• _TASK ITEM_
Reproduce each entry exactly as it reads. Leave the images out.

• _Items from a data source_
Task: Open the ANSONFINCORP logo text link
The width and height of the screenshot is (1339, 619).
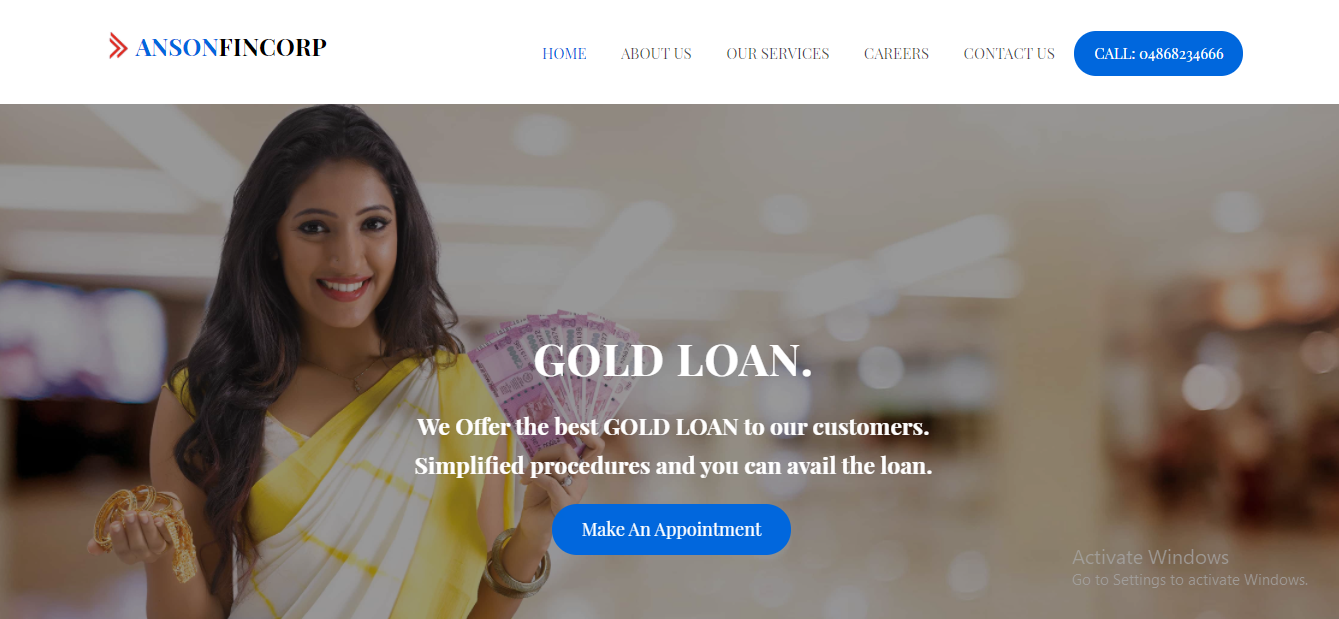Action: point(231,47)
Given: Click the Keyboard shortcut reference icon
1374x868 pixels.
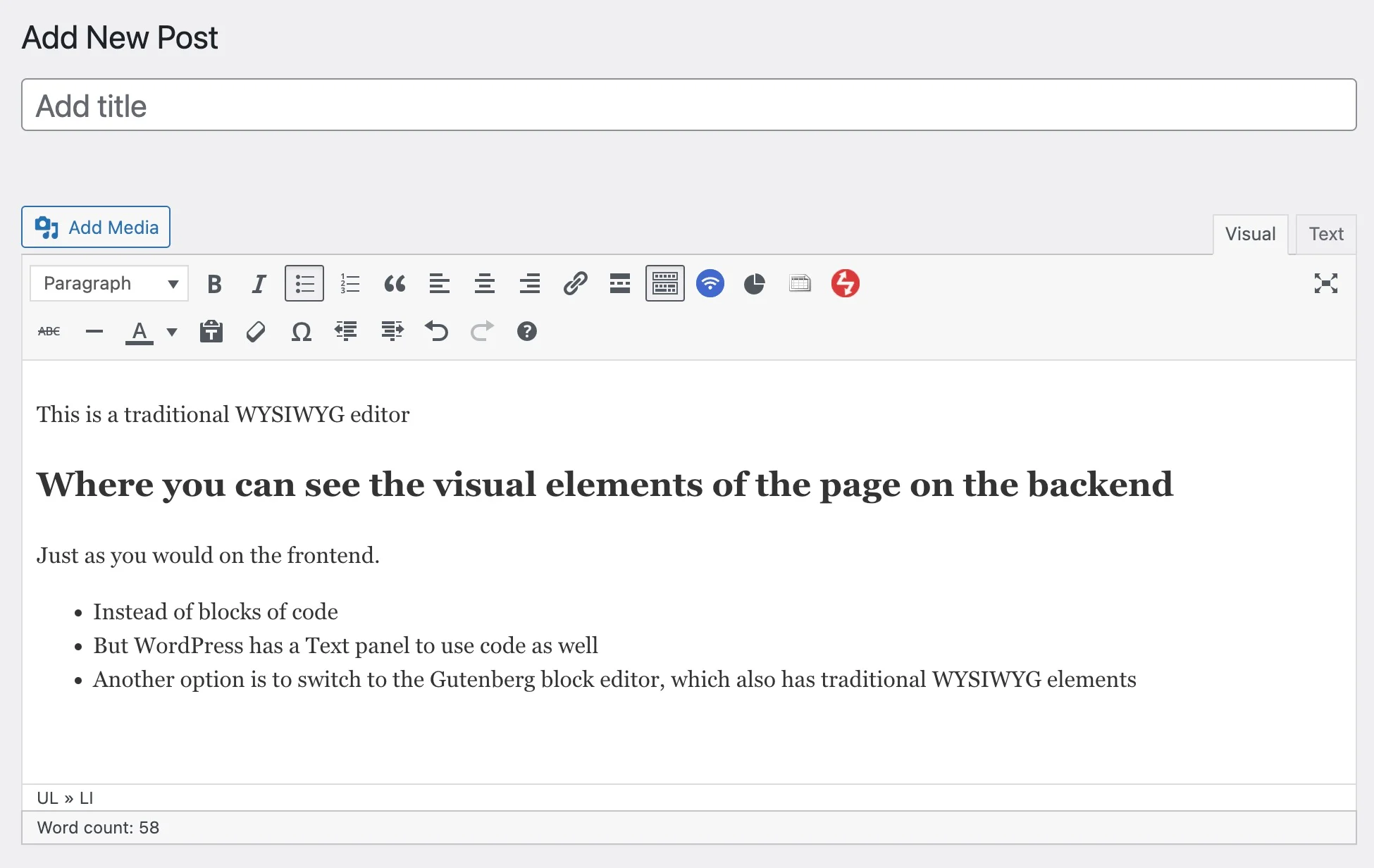Looking at the screenshot, I should [x=527, y=332].
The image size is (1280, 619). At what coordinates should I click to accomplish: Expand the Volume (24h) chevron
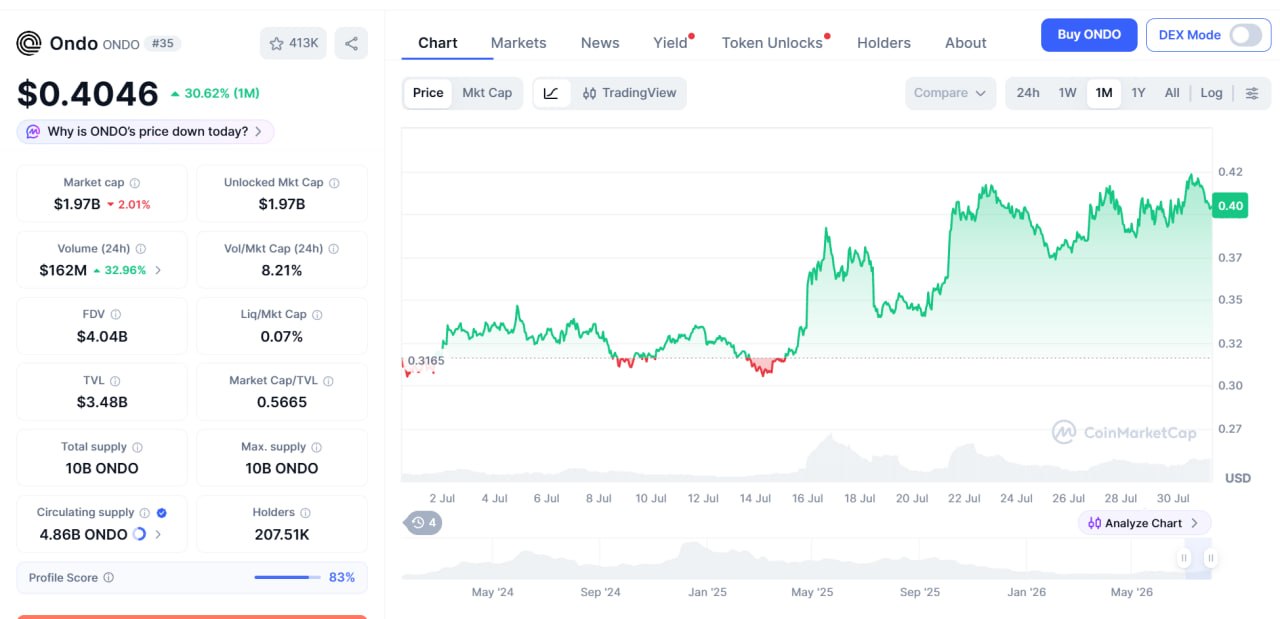pos(158,270)
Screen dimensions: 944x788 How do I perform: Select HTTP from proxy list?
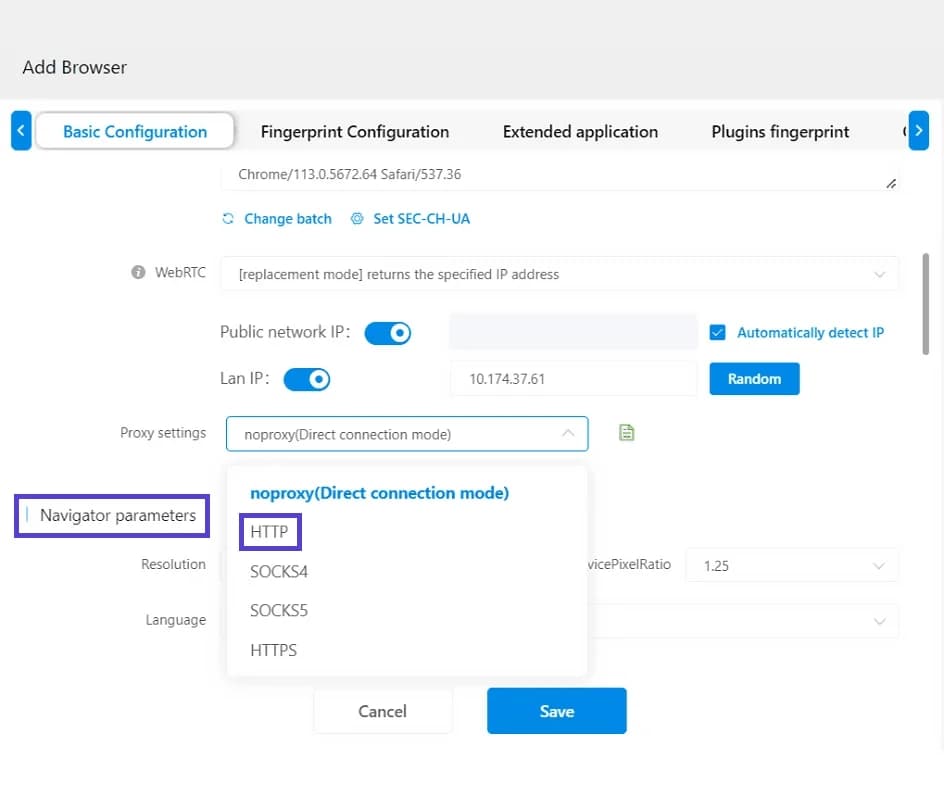(x=270, y=532)
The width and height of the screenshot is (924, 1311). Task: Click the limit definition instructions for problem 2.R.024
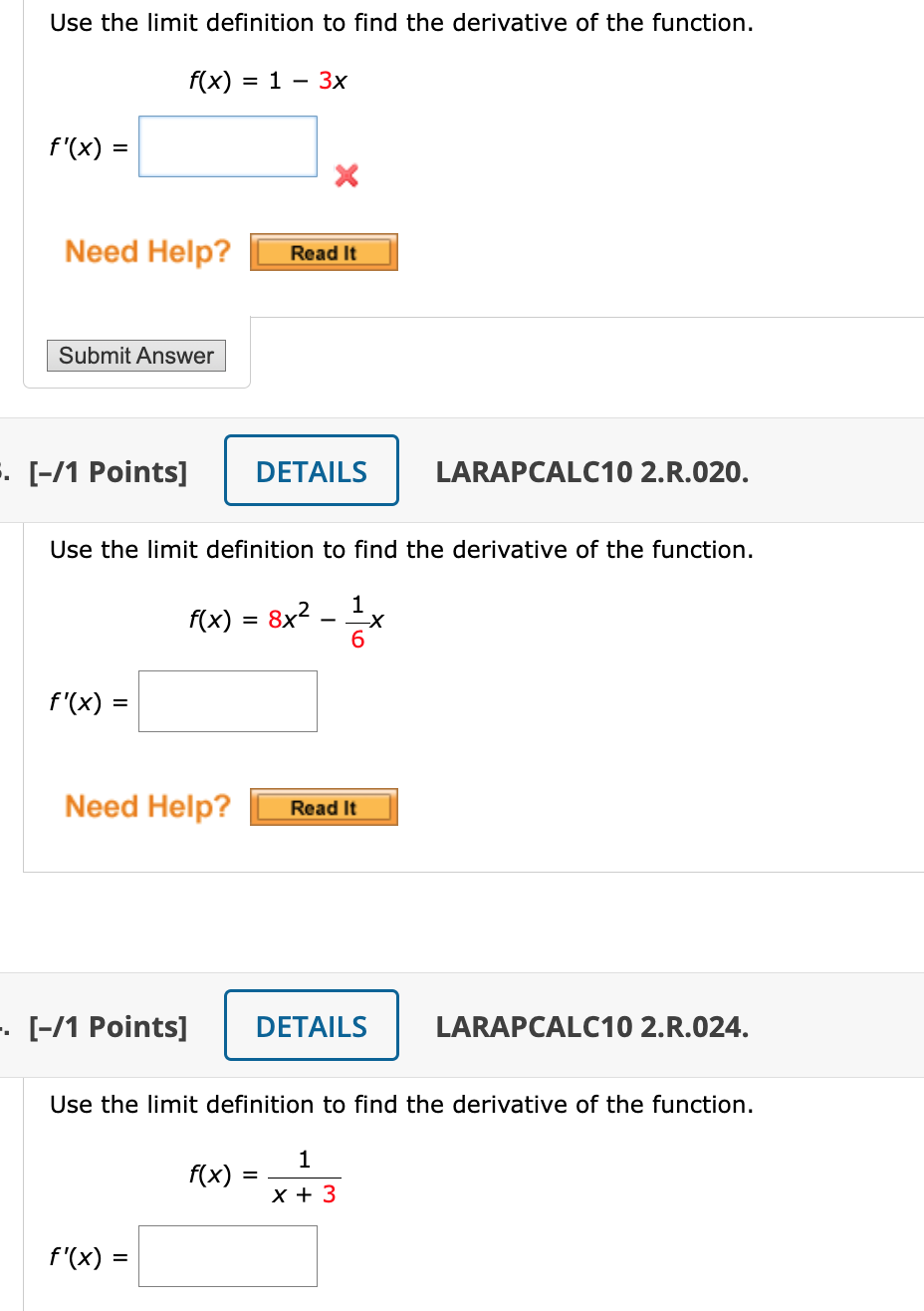coord(399,1104)
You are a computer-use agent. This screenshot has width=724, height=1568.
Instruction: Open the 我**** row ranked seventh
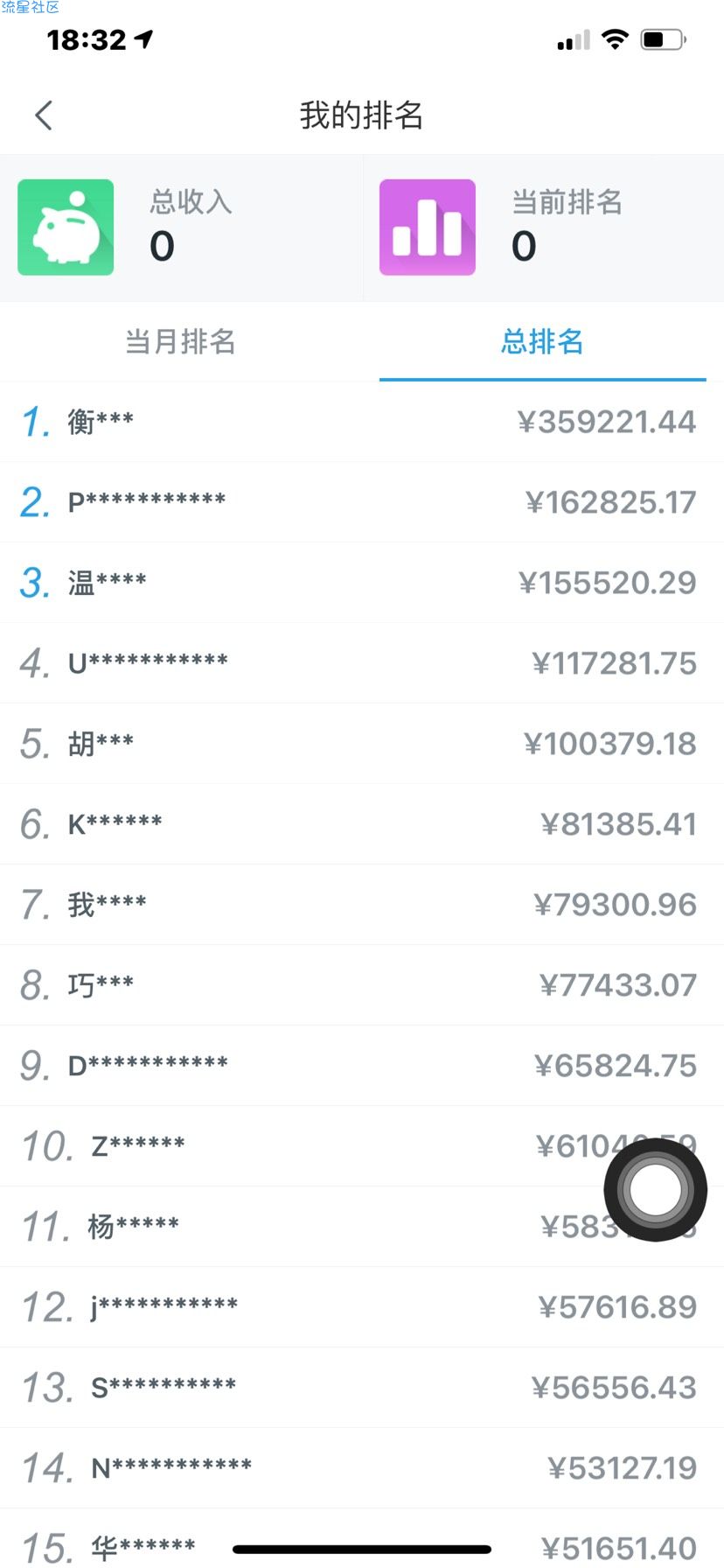[x=362, y=905]
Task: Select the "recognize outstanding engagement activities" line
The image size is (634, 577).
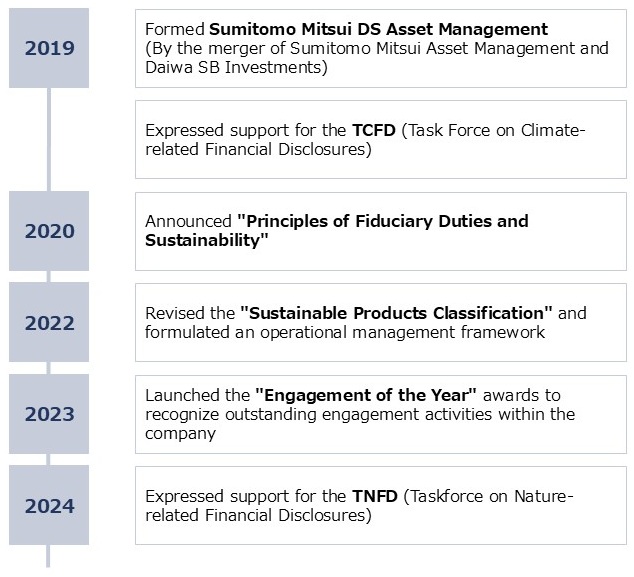Action: [360, 414]
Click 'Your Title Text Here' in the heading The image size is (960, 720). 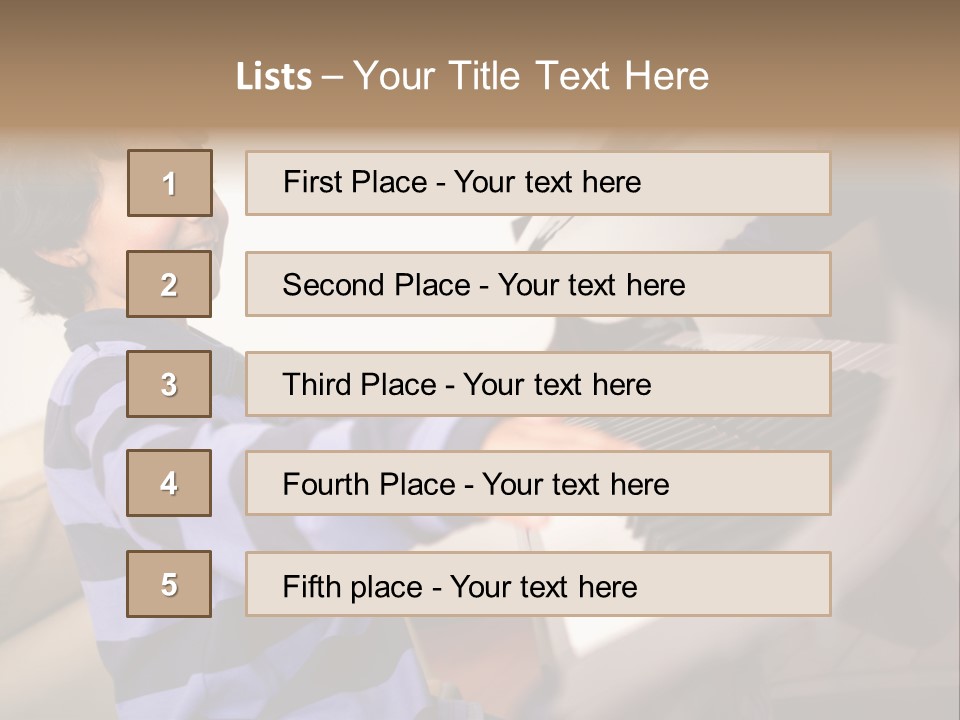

• _ANSWER FOR THIS EXERCISE_
Task: Open the ANSONFINCORP logo text link
The width and height of the screenshot is (1339, 619).
Action: point(231,47)
Given: Click the Keyboard shortcut reference icon
1374x868 pixels.
Looking at the screenshot, I should [x=527, y=332].
The image size is (1280, 619). At what coordinates should I click to accomplish: Expand the Volume (24h) chevron
pos(158,270)
Screen dimensions: 944x788 How do I perform: Select HTTP from proxy list?
(x=270, y=532)
The width and height of the screenshot is (924, 1311). Task: Click the limit definition instructions for problem 2.R.024
coord(399,1104)
You are a computer-use agent. This screenshot has width=724, height=1568.
Instruction: Open the 我**** row ranked seventh
[x=362, y=905]
Task: Select the "recognize outstanding engagement activities" line
The image size is (634, 577).
Action: [360, 414]
Click 'Your Title Text Here' in the heading The image size is (960, 720). 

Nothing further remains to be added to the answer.